■ **To do**
Answer these questions from the article below on cold car batteries:
(a) At which university does Andy Rundquist teach physics?
(b) What must connect for a battery to generate an electric current?
(c) Which batteries does Rundquist say work better than liquid-based car batteries?

■ **Exercise text**
════════════════════

MINNEAPOLIS (WCCO) -- It is a rite of passage in Minnesota. After a frigid night, the car will not start in the morning.

So, why does the cold sap our batteries?

"When you contacted me about this, the first thing I did is I jumped on Twitter and said, 'Hey guys, I need some help,'" said Andy Rundquist, a physics professor at Hamline University. "It wasn't so much not understanding how it works. It's like, there's so much involved!"

Car batteries are just less efficient when it is cold. For a battery to generate an electric current, there must be connection between positive and negative terminals. Chemical reactions that generate electrons are started when those terminals connect. Electrons then supply the current.

"You just need a little bit of charge transfer, you basically need the electrons to go from one side to the other," Rundquist said.

That process needs to happen fast. When it is cold outside, everything moves slower.

"The battery in the car hasn't really lost the charge, the charge is there. It just can't get out," Rundquist said.

People might also notice cellphone batteries do not keep charge as well in the cold. Rundquist says cellphone batteries do work better than the liquid-based car batteries.

All kinds of batteries, whether they are in liquid and solid state, work differently. But Rundquist says the general notion is the same: two different chemical reactions transferring charge from one side to the other.

"Different batteries have different ways to do that," Rundquist said.

════════════════════

■ **Input data**
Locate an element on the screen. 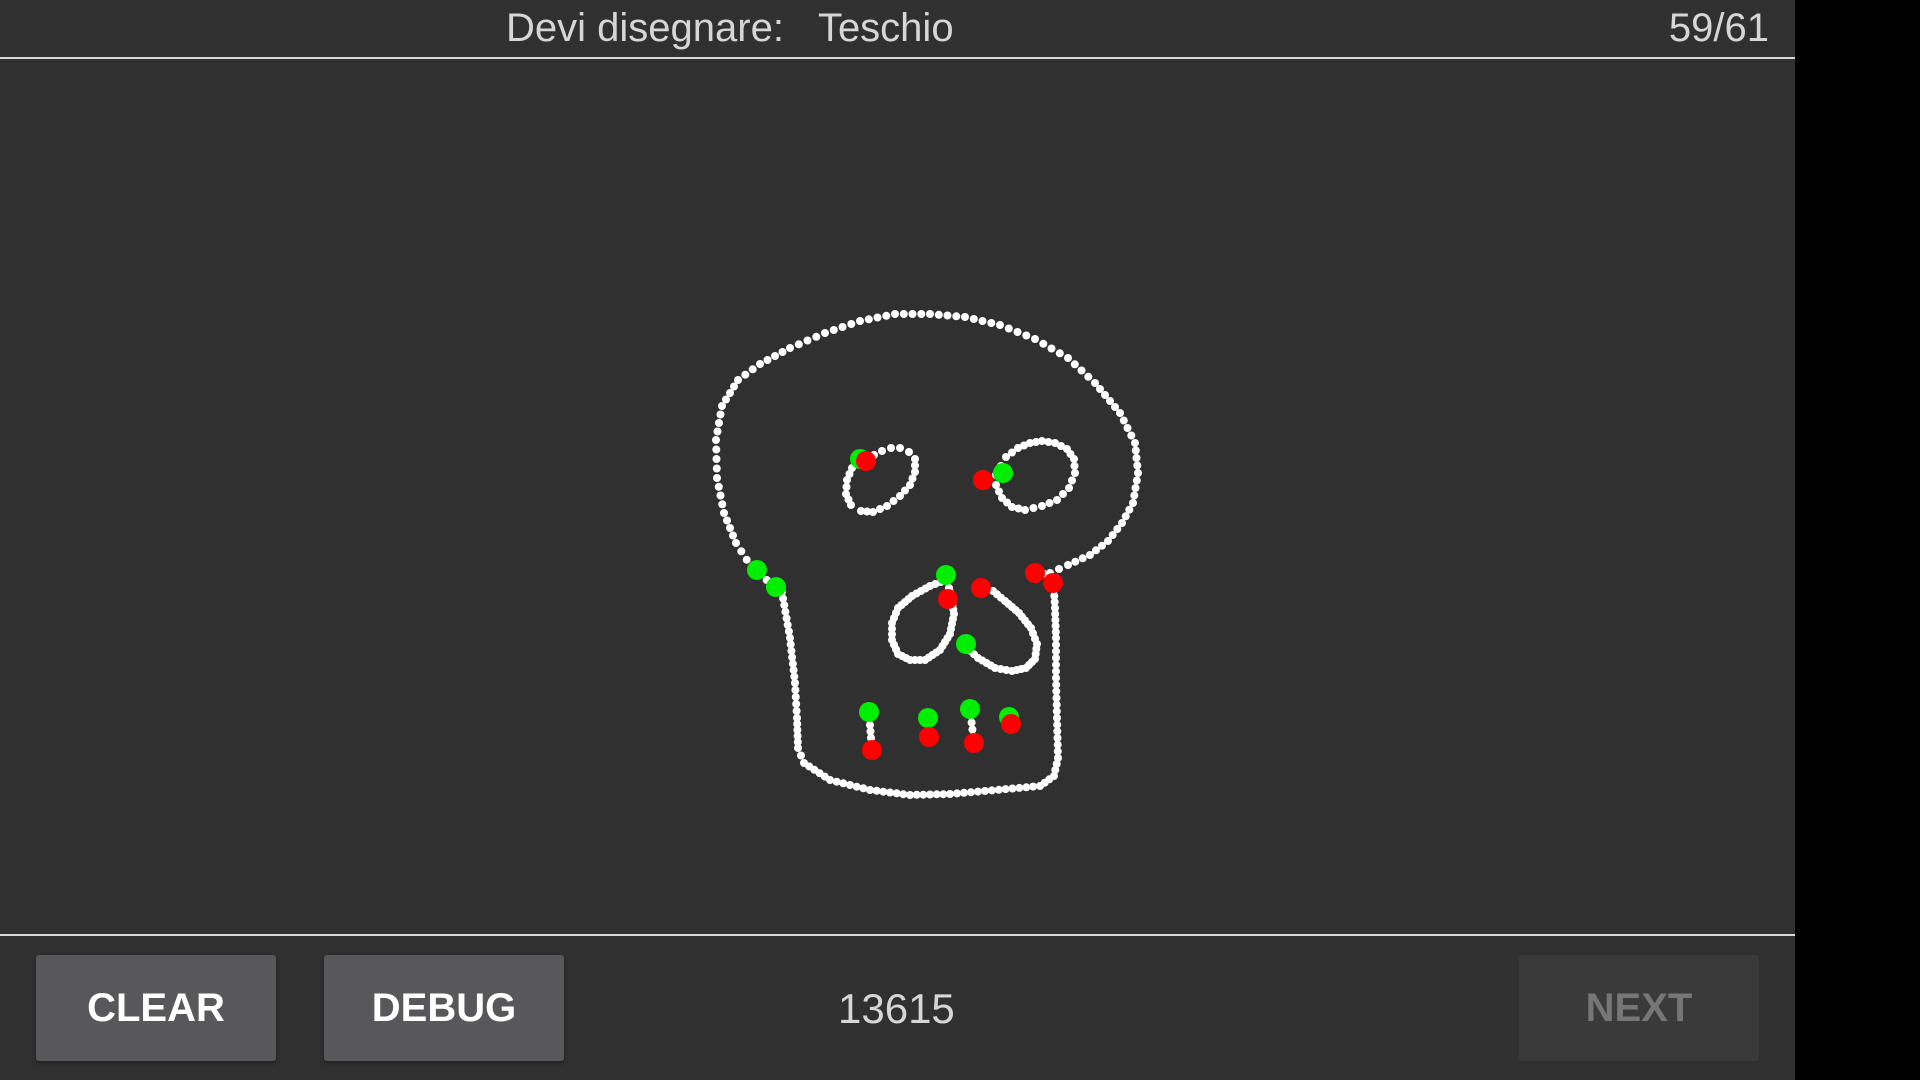 Image resolution: width=1920 pixels, height=1080 pixels. debug-button: DEBUG is located at coordinates (444, 1008).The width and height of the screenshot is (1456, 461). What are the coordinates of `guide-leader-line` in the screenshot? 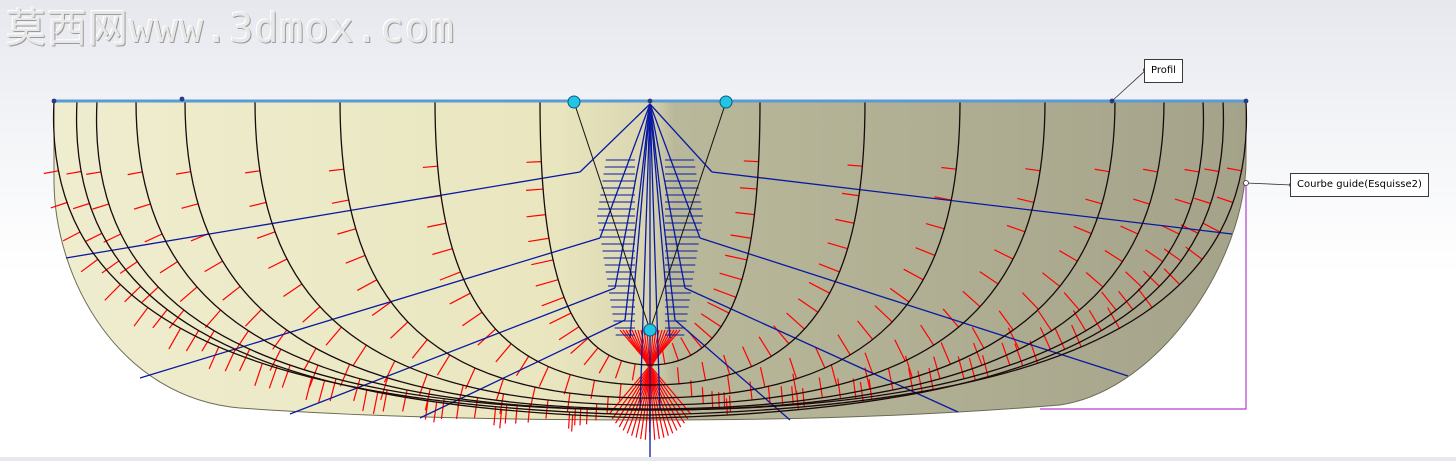 It's located at (1269, 184).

════════════════════

■ **Your response**
(a) Hamline University
(b) The positive and negative terminals
(c) Cellphone batteries